## [WORK REQUEST]
Your task is to extract every entry that follows word for word while excluding the pictures.
[Opening DATA section]
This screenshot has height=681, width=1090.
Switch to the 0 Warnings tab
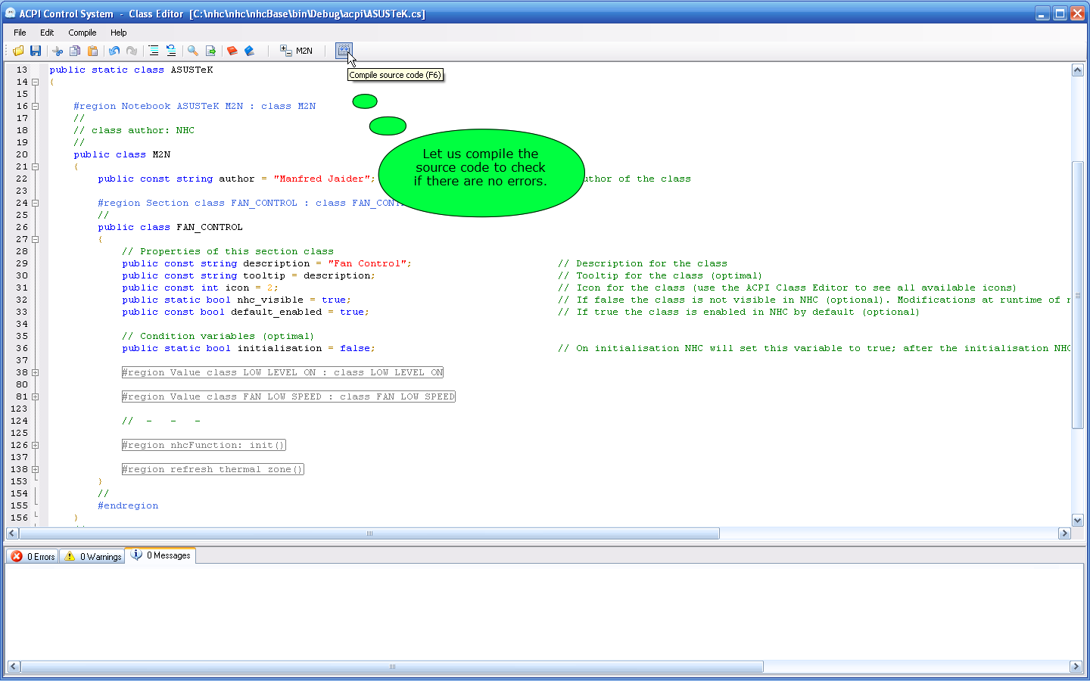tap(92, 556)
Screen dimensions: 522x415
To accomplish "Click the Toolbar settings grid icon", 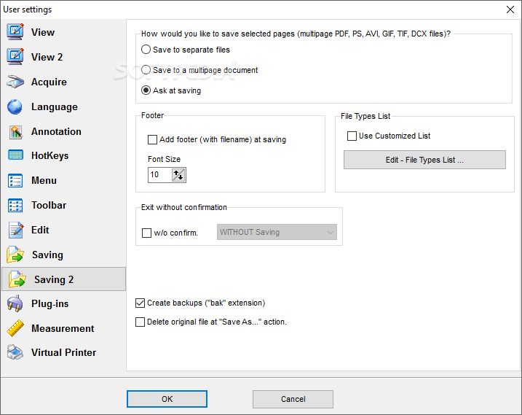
[Closing DATA section]
## [ANSWER SPACE]
This screenshot has height=681, width=1090.
Switch to the 0 Warnings tab
tap(92, 556)
Screen dimensions: 522x415
To accomplish "Click the Toolbar settings grid icon", 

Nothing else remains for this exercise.